BEGIN Provided material
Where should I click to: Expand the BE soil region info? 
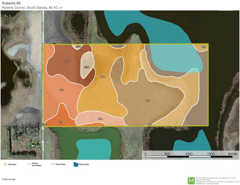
END Provided material
BEGIN Provided material
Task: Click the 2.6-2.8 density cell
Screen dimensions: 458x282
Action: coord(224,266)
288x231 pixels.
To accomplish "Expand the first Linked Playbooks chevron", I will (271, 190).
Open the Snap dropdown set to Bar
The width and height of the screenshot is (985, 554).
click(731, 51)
END Provided material
What needs to be done ▸ Every line above that includes the word "Expand" should be listed.

Exercise answer ▸
Where should I click to: Expand the BE soil region info? 
To accomplish "Expand the first Linked Playbooks chevron", I will (271, 190).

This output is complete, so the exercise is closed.